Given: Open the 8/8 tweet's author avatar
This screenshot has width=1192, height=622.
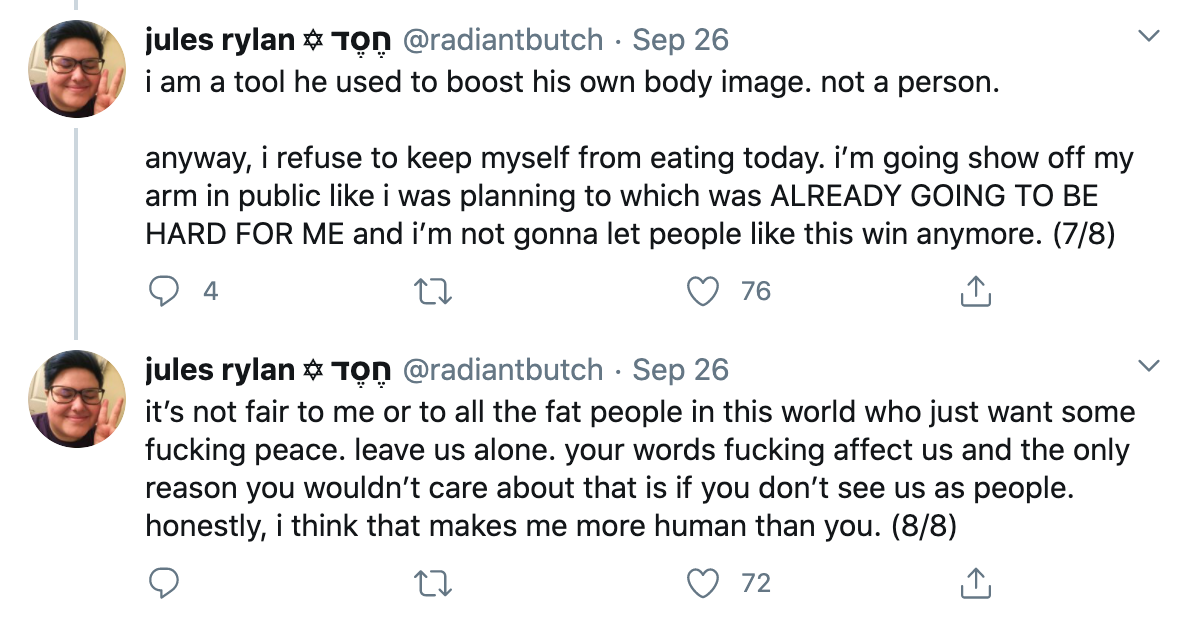Looking at the screenshot, I should click(x=77, y=399).
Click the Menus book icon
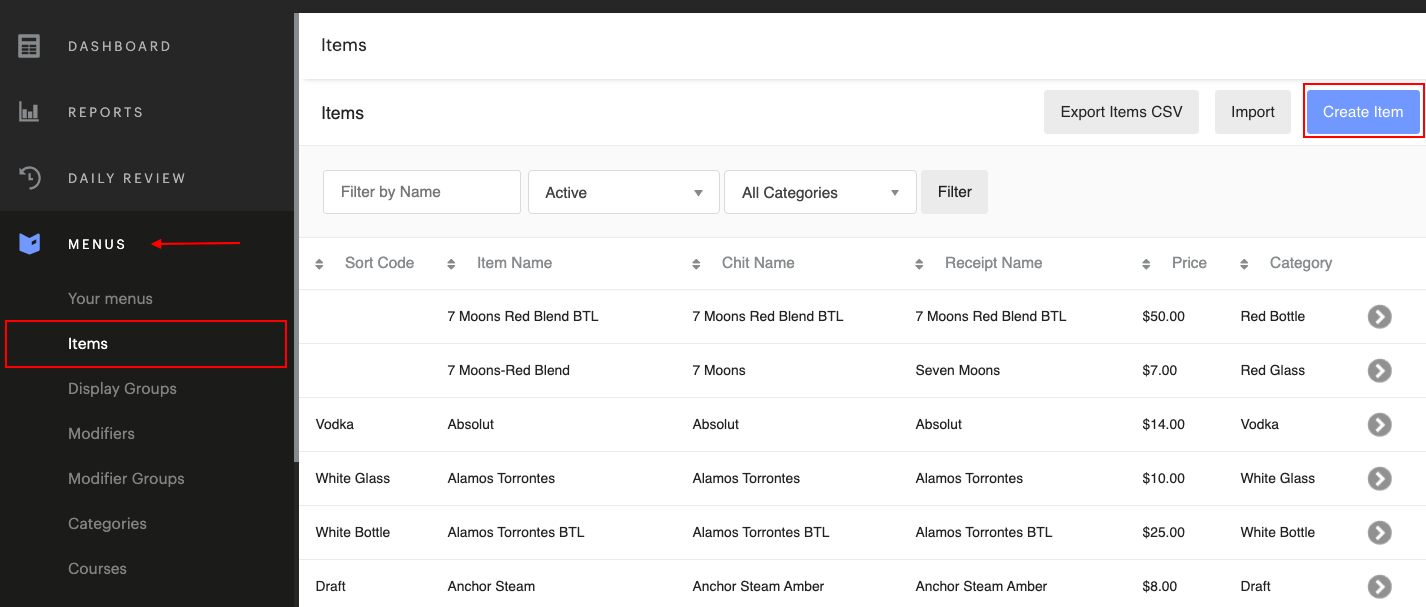Viewport: 1426px width, 607px height. pyautogui.click(x=30, y=244)
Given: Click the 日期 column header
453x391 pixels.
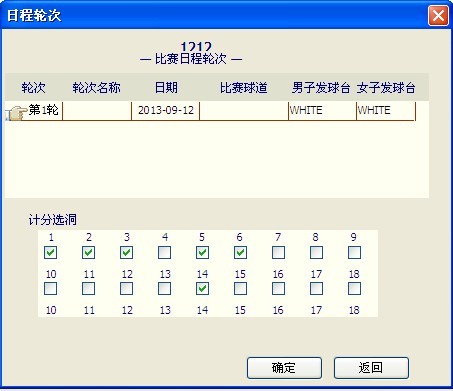Looking at the screenshot, I should click(166, 88).
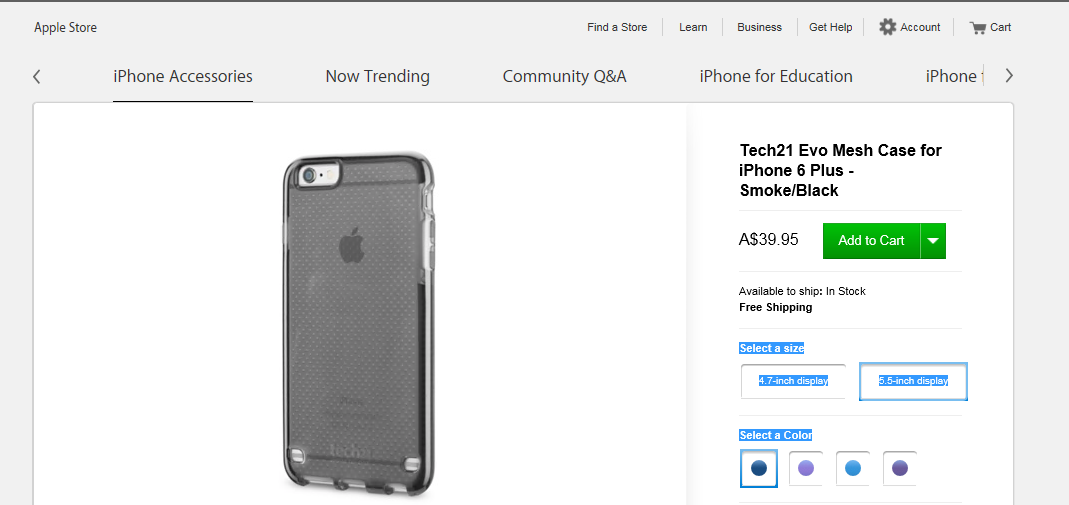Choose the sky blue color swatch

(853, 468)
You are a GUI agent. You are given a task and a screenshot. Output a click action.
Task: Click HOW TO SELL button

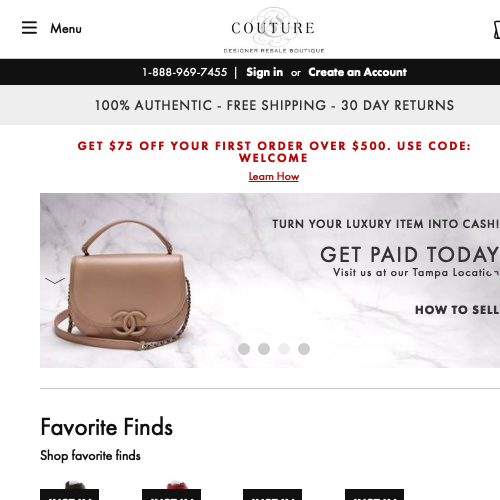click(x=457, y=310)
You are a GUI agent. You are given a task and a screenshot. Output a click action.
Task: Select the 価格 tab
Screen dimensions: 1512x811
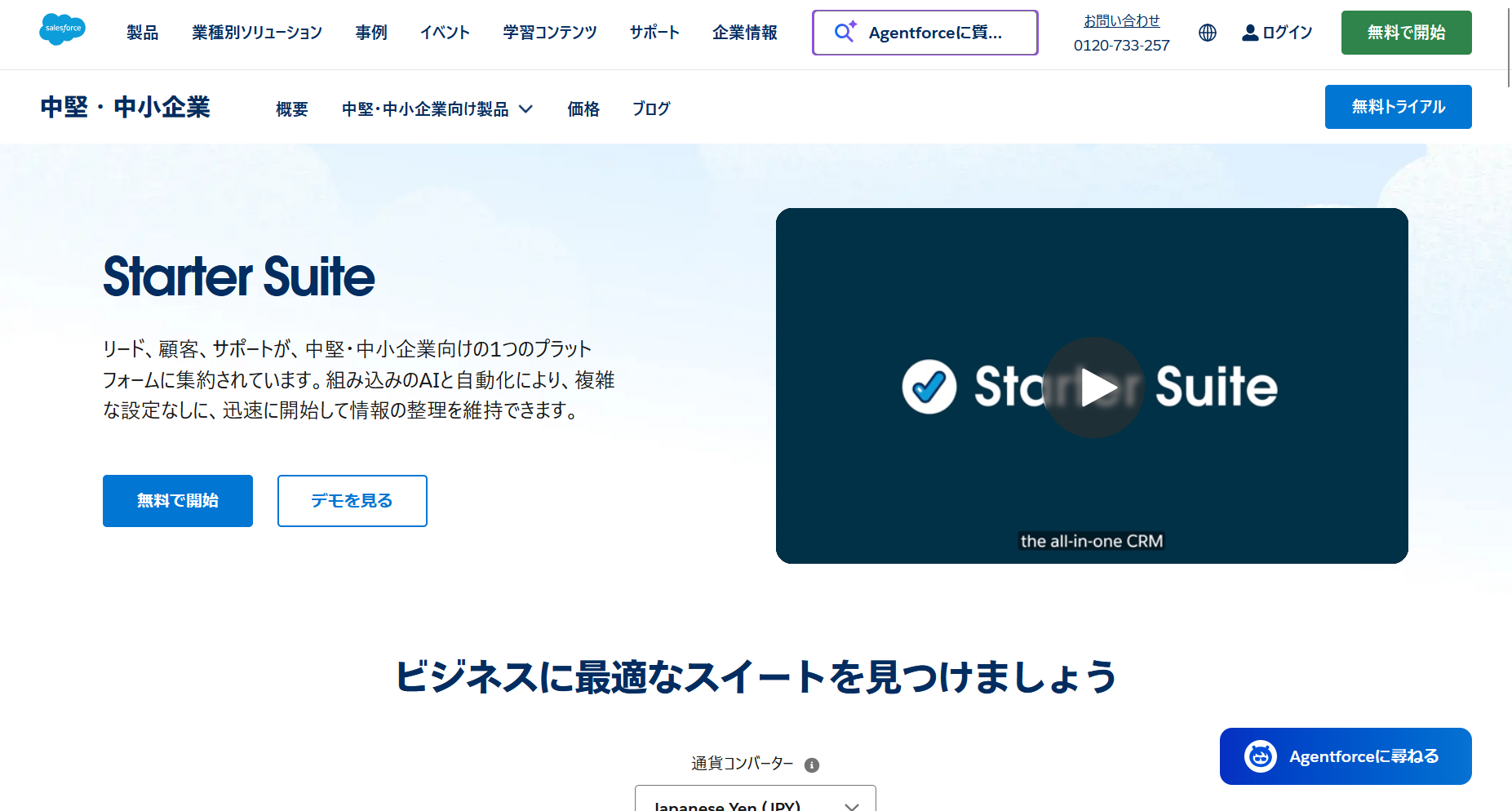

◆ SET PROBLEM: Write out all the entries above word for word, leaving out the pictures.

◆ WRITTEN ANSWER:
Given: Open the 8/8 tweet's author avatar
This screenshot has width=1192, height=622.
Looking at the screenshot, I should click(x=77, y=399).
Click the Menus book icon
Viewport: 1426px width, 607px height. pyautogui.click(x=30, y=244)
Given: Click the 日期 column header
453x391 pixels.
Looking at the screenshot, I should click(166, 88).
Choose the sky blue color swatch

(853, 468)
You are a GUI agent. You are given a task and a screenshot. Output a click action.
Task: Click HOW TO SELL button

click(x=457, y=310)
You are a GUI agent. You are given a task and a screenshot. Output a click action.
Task: Select the 価格 tab
Screen dimensions: 1512x811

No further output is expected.